The files, predictably, were very revealing about Hoover’s FBI. Among other things they showed that
Hoover’s F.B.I. had a twisted idée fixe about African-Americans; it aimed to put spies in every black student union at every college in the country, “without regard for whether there had been disturbances on such campuses,” and had largely achieved that goal. As Medsger writes, the over-all impression the files gave was that Hoover and many other F.B.I. officials “thought of black Americans as falling into two categories—black people who should be spied on by the F.B.I. and black people who should spy on other black people for the F.B.I.”
But that was relatively small beer compared to some of the other stuff. As Talbot tells it, “One of the files contained a routing slip with a strange word on it: COINTELPRO. It took two years and the determination of Carl Stern, an NBC News reporter who filed several Freedom of Information Act requests and a lawsuit against the Justice Department and the F.B.I., for Americans to discover what COINTELPRO was.”
So what was it?
Hoover had been running a highly secret program under that name which not only spied on civil-rights leaders, suspected Communists, public critics of the F.B.I., student activists, and many others but also sought to intimidate, smear, and blackmail them, to break up marriages, get people fired, demoralize them. These were the auspices under which the F.B.I. spread a false rumor that the actress Jean Seberg, who had recently given a donation to the Black Panther Party, was pregnant by a Panther leader. (Seberg was pregnant, and, shortly after the story appeared in a gossip column, she miscarried.) It was under COINTELPRO that Hoover waged his assault on Martin Luther King, Jr., wiretapping his hotel rooms and recording his sexual encounters, and, at one point, trying to coerce him to commit suicide.
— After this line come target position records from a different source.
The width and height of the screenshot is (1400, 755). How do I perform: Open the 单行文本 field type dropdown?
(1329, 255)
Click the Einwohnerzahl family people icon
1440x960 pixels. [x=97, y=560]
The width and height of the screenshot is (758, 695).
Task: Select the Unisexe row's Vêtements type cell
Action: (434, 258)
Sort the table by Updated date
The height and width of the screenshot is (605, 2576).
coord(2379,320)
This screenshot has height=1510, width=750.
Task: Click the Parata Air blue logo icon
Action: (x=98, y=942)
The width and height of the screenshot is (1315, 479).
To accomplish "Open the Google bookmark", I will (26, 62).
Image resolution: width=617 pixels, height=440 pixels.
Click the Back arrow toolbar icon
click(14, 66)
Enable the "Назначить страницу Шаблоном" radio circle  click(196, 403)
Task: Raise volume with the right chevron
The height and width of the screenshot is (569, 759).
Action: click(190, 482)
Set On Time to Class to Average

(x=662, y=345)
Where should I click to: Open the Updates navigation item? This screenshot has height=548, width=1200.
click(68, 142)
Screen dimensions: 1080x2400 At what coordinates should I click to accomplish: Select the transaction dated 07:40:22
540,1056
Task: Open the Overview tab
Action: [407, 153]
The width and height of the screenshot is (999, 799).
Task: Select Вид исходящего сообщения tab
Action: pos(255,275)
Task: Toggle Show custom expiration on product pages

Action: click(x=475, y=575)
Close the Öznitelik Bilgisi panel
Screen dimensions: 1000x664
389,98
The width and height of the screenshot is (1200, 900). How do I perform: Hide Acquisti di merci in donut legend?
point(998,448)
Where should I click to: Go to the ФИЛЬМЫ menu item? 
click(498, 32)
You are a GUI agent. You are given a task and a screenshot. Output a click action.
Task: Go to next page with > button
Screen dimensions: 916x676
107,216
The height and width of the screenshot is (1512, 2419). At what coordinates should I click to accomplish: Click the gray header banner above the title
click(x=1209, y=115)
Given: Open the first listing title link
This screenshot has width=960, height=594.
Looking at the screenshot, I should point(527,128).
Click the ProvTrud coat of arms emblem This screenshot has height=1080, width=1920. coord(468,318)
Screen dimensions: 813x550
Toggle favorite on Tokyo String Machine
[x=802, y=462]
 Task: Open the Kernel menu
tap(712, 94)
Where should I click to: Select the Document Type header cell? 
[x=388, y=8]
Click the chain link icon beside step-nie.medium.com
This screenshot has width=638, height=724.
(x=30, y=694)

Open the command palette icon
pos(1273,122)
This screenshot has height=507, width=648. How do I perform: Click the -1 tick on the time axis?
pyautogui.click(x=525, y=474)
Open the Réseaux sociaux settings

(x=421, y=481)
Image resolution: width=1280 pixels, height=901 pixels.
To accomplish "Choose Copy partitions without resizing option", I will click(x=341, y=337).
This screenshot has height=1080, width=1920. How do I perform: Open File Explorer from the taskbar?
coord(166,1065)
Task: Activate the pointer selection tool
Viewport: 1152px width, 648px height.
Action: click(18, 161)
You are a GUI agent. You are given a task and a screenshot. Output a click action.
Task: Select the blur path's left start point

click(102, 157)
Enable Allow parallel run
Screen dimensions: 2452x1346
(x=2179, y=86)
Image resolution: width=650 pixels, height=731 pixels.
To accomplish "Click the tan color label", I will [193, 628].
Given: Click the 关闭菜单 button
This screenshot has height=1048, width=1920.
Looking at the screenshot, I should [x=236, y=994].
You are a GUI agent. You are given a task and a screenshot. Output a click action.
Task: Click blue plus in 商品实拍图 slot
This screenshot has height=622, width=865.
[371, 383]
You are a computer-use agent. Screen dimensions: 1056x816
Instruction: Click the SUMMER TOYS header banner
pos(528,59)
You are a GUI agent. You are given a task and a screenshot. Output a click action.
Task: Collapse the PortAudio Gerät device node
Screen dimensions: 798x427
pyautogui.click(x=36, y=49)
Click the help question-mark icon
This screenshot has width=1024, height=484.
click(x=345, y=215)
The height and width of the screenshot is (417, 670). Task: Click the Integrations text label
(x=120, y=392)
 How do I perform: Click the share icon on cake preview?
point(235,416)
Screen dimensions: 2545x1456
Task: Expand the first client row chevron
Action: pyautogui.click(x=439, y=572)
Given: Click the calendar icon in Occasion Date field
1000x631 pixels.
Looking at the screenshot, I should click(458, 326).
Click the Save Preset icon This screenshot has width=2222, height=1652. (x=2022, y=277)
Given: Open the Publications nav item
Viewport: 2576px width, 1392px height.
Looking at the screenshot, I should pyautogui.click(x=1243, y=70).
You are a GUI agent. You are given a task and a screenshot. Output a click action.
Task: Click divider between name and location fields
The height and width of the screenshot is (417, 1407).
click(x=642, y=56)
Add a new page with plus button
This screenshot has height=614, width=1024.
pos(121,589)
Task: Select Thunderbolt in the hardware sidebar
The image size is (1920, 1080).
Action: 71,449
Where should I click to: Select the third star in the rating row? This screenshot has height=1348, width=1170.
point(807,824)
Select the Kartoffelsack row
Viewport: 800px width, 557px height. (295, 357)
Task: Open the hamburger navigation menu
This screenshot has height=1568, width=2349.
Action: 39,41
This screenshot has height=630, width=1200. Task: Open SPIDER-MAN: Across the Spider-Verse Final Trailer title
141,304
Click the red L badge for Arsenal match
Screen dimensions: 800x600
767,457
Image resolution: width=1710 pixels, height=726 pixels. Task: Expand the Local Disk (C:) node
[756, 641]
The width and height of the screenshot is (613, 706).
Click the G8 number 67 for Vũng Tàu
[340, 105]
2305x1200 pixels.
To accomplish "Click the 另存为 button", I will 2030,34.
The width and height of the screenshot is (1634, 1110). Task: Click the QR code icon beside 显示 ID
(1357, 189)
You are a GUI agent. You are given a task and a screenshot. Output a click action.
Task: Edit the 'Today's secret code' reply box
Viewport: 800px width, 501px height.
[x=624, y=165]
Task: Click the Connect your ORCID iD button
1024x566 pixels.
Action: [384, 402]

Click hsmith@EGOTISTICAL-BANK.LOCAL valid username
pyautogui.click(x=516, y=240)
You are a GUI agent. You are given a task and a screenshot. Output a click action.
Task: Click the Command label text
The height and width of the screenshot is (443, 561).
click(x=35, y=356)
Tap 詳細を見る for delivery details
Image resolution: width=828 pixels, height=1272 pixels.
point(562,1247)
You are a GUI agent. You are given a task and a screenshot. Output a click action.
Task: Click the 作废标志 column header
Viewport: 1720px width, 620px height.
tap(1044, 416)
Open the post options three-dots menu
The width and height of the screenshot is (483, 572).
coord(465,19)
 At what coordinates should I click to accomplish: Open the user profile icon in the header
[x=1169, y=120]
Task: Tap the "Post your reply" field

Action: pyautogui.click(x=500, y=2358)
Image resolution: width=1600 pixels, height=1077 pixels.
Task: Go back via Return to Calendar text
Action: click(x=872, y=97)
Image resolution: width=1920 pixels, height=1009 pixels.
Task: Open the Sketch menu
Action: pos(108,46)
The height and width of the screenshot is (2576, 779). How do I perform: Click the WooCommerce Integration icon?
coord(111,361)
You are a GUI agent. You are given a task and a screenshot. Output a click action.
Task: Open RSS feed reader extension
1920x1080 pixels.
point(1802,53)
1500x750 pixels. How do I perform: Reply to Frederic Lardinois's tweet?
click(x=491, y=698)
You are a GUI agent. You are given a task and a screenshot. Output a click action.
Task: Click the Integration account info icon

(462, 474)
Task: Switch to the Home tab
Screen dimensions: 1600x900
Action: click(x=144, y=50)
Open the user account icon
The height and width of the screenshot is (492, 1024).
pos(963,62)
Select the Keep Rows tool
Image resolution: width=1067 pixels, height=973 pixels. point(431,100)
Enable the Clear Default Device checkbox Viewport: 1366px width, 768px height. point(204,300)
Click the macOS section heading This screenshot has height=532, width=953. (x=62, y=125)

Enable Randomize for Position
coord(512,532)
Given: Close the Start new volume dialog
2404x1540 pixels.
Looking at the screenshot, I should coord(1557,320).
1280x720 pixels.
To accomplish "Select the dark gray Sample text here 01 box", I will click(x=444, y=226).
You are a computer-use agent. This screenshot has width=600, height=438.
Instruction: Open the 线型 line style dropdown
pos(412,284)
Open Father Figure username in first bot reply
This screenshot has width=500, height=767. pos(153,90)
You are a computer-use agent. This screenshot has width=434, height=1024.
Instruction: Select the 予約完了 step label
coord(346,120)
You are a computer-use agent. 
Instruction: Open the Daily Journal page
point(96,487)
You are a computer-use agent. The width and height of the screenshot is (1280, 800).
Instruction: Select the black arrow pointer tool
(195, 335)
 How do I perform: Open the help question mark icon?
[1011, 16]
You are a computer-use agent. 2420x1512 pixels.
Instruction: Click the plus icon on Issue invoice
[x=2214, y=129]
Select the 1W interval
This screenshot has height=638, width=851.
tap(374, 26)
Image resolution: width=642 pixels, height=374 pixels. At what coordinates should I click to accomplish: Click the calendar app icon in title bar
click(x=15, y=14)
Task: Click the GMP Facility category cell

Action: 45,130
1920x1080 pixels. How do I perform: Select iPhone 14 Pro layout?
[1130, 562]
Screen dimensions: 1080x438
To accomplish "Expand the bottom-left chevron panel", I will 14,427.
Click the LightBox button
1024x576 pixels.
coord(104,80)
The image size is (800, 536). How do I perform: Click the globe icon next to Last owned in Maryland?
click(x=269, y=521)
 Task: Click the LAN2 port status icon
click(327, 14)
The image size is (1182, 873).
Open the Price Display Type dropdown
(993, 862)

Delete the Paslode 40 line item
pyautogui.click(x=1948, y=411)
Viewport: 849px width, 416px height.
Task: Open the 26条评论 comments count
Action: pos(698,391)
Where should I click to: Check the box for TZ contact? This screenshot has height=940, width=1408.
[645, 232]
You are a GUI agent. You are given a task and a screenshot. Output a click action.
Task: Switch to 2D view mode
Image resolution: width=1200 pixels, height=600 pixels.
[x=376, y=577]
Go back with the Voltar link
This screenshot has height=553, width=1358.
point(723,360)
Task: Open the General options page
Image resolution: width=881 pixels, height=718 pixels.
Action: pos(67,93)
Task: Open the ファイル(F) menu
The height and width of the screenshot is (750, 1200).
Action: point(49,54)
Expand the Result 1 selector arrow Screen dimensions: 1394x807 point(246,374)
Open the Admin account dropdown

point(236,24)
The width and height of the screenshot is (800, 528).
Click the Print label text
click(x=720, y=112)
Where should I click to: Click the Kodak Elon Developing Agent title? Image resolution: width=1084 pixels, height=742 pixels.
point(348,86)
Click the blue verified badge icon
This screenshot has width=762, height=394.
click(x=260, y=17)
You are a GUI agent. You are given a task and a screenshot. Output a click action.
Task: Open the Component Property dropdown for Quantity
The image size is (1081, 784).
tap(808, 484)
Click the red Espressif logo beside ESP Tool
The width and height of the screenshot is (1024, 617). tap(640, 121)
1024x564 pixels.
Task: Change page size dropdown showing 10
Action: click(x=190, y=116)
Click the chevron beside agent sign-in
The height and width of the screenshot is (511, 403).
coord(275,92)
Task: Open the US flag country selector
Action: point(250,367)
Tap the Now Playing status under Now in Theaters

So Hoover was a bad apple, and he bent the FBI into a contorted shape. The stolen files led to a scandal and the setting up of the Church Committee, the imposition of a ten-year term for the Director of the FBI and permanent Congressional oversight of the Bureau. Ironically, they also led to the setting up of the secret FISA court under which the NSA now supposedly operates.
All of this took quite a while (five years between the leaking of the files and the second report of the Church Committee). Given that the Snowden revelations started in June 2013, we’re on track to find out about the current deficiencies and perversions of NSA/FBI/GCHQ/MI6 round about 2018.